When something you love changes while keeping all the charm that has always drawn you to it, it means we're talking about a well-done job, but more importantly, it was done by someone who has enchanted you with their style.
Looking for Jeff Dahl, a true senator of punk and undeniably an icon of gritty, rough rock on the level of Stiv Bators and Johnny Thunders (with the difference that he’s still breathing), in this new pseudo-acoustic album of his - where he takes a break from the theory that has always accompanied him of "three chords and a bad attitude" - means finding him present at 100%, perfectly recognizable and in perfect form, wonderfully at ease in such a new guise that you would never have thought it possible for him, it's truly fantastic.

Released last April by Steel Cage Records, "Battered Stuff" is - as Dahl himself says - an "acoustic-based" album, where our former Angry Samoans confirms himself as a great rock native and true man of the hardest and purest underground, doing everything by himself in his home studio (the Dahlhaus) in Arizona, from where he spreads punk pollution to the four corners of the world. It's evident that if he thought it would take two weeks and then, by force of adding a little thing here and there, it took him six months, it must have been - as he himself admits - that the pieces he wrote took on a life of their own and became the true masters of the work. The result, two years after the very angry and very hard "Street Fighting Reptile" is surprisingly pleasant, easy, fun, and complete. Blues, folk, rock, in that somewhat retro production style that for Dahl is a trademark. His "aurea mediocritas" punk style that has never disappointed his fans here tinges with a kaleidoscope of tones, becoming a beautiful multicolored creature that never forgets to be a "JD" product.

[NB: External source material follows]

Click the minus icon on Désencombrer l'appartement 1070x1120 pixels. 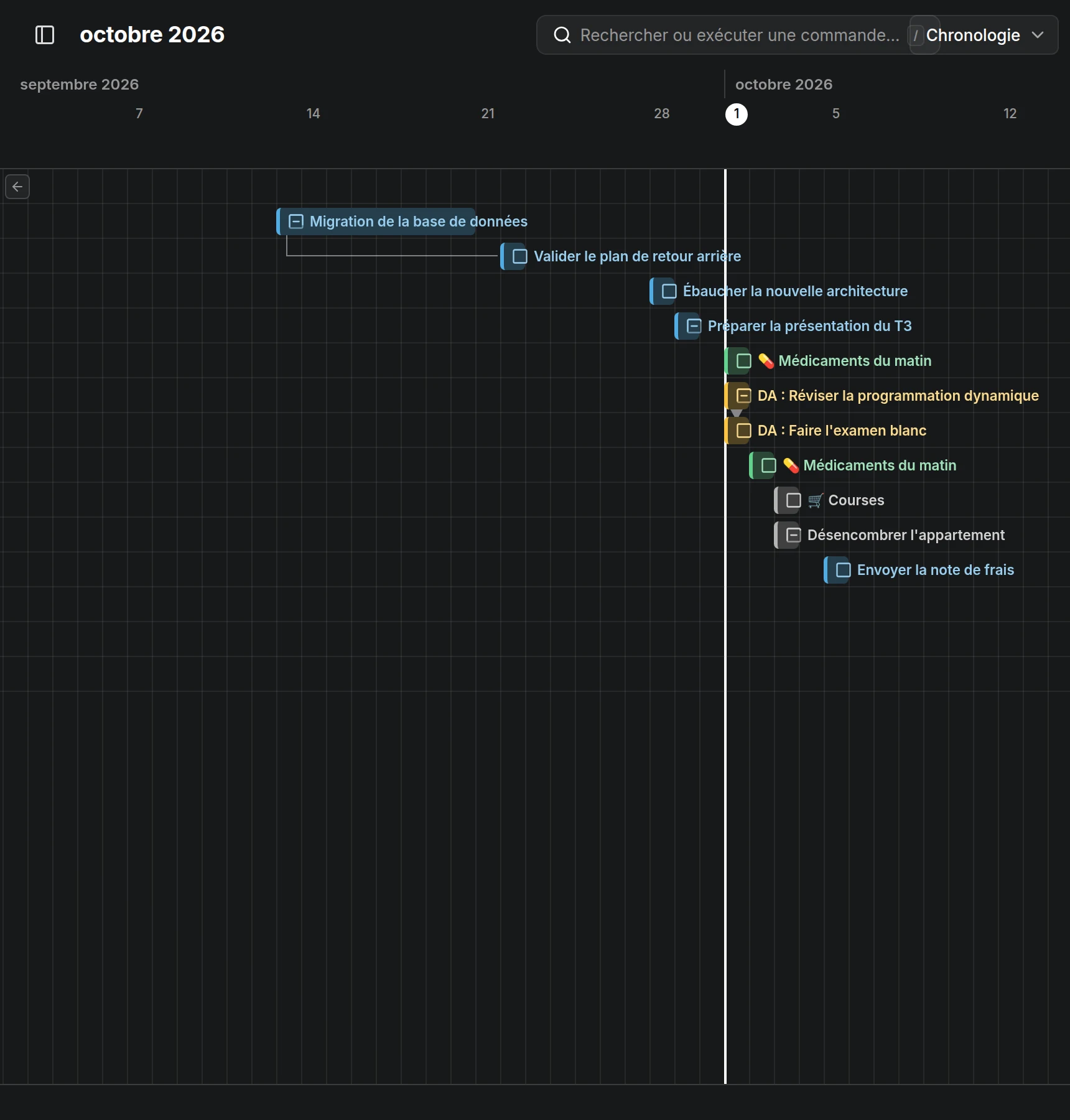click(x=794, y=535)
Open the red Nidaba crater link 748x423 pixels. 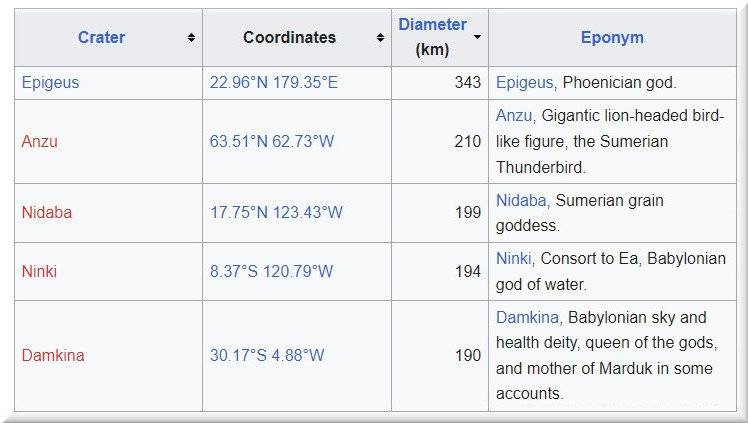pos(47,213)
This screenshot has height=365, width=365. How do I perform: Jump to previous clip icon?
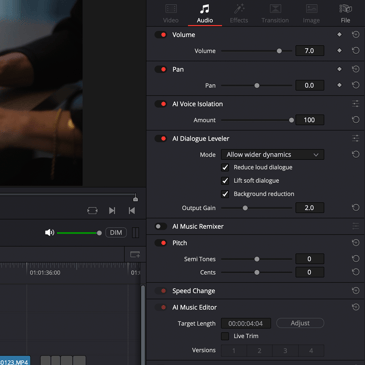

Listen to "Vaguely Picasso" and tell me if it also sounds to you like Graham Parker playing with the Stones, and if you don't think that "California Blues" is a piece with glam reminiscences (T-rex?), then moving through harmonicas and piano to Hot Tuna and Nikki Sudden (to whom the beautiful piece "Outta Luck" is dedicated) until you realize, in the end, maybe after the delirious "Sandwich" ("You got chicken, I got bread...) that yes, it's always just Jeff Dahl. Amazing!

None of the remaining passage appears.